Maryland has one of the strongest traditions of student participation on school boards in the country. High school students there have a seat on school boards in Fairfax and Loudoun counties. The student member on the Maryland State Board of Education, a Frederick County high school senior, can vote on most issues, including the budget. In Anne Arundel County, the student school board member can vote on everything, with no exclusions.
We spoke with former Montgomery County, Maryland student Alan Shay, who was elected to the school board at age 15 and is now an undergraduate at Harvard.
“During the superintendent search process,” he told us, “I was involved with hiring a search firm, reading applications, and interviewing candidates at every stage of the process. There was never any modicum of concern over my confidentiality - more so over that of community stakeholders who were brought into the process. In the history of our Board, there has never been an issue with confidentiality on the part of our student member. They have always responded to media inquiries with prudence and discretion, typically by yielding all requests to the proper school system representatives, which is what the other Board members do anyways. Any excessive or inappropriate pressure to reveal information that the student member has encountered from a parent, teacher, principal, or otherwise, has always been swiftly reported, reprimanded, and addressed by our Board staff.”
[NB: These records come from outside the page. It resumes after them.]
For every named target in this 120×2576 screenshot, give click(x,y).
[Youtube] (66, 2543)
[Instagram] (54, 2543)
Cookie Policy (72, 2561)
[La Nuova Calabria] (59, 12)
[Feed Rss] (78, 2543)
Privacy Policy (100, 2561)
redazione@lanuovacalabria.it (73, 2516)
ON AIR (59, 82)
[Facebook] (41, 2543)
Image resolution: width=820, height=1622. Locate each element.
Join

Montgomery County adult board members back up students like Alan. “My experience has been many students take it more seriously than some of the adults and come better prepared,” said board member Patricia O’Neill who has served with 10 student members since 1998. “The hallmark of these kids is that they do their homework.”
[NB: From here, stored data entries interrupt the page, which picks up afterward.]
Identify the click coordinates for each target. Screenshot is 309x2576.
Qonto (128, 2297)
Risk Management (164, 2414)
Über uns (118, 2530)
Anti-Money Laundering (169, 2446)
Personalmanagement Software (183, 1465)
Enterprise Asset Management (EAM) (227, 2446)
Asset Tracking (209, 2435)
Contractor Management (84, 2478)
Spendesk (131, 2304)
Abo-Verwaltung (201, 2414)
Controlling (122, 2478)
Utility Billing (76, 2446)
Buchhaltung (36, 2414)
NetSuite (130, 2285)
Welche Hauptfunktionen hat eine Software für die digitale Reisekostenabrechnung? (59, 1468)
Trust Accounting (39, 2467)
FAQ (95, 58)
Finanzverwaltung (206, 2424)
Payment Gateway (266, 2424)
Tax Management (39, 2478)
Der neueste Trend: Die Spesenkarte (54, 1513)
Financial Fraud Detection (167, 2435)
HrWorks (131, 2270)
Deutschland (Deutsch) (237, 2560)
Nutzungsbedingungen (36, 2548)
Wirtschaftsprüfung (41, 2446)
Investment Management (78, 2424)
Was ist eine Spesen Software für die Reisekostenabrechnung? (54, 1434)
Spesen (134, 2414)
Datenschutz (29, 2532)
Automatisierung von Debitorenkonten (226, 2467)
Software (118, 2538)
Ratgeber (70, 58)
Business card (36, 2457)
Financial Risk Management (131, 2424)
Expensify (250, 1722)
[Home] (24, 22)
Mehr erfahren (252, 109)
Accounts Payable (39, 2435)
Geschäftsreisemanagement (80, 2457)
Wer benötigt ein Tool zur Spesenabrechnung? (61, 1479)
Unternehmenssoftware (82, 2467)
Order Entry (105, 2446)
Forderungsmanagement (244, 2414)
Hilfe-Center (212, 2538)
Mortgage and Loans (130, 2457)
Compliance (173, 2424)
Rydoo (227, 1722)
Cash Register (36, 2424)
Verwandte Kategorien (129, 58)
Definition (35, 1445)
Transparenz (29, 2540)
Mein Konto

AMANDA: Adding a student member to the superintendent screening committee is not just beneficial, it is necessary. As Mary Ann Blankenship of the Kentucky Education Association told us, "It is the role of the six existing members to take into consideration the views of the many special interests involved in making a decision; however, students offer a completely different perspective that cannot be adequately represented by a distant adult figure.”
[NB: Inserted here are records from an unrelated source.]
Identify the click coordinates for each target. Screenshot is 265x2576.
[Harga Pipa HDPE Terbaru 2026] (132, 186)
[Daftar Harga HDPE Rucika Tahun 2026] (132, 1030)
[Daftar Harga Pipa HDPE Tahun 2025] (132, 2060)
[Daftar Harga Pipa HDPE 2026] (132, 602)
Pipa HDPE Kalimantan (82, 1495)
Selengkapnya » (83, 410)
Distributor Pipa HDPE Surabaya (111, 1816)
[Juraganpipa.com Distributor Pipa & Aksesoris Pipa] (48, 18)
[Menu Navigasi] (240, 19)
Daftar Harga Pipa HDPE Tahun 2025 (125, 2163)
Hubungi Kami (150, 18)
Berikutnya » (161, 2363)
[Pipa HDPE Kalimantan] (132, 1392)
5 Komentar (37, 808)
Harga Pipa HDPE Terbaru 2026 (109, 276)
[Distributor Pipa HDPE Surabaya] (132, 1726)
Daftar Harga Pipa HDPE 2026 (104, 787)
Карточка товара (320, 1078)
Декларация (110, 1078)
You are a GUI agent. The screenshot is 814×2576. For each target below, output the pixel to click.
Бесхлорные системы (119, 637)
The public education system was created to shape the children of America into contributing members of our communities. We are required by law to take a citizenship class and class time is devoted to teaching us about how the world works. We routinely lead clubs and organize events. And sometimes, we even draft bills.
As Charlie Myers of the Governor’s Scholars Program recently told us: Students are more than just the leaders of tomorrow; we are the leaders of today. Now, we are ready for a chance to put our skills to good use. We want to be more than just simple consumers of our education. We want to be creators too.
ELIZA JANE: When it comes to education, it is undeniable that students have the most skin in the game. Because we are the first to feel the effects of policy decisions, it follows that we should be included as partners at the table to share our insights to help improve a system that affects us so directly. Kentucky has long been at the forefront of education reform. Reforming school governance to include the possibility of having students on superintendent screening committees ensures Kentucky will stay on the cutting edge and shows the entire nation that the Commonwealth knows student voice matters.
SAHIL: On behalf of all the students at this table, in the audience today, and across the Commonwealth, we ask that the members of this Committee recommend HB 236 to the floor favorably. We’d like to thank you for your attention, and we are now happy to take your questions.
Sahil is a co-founder of KSVT and former member. He was previously Chair of the State and External Affairs Committee. Sahil graduated from Paul Laurence Dunbar in 2015 and Georgetown University in 2018.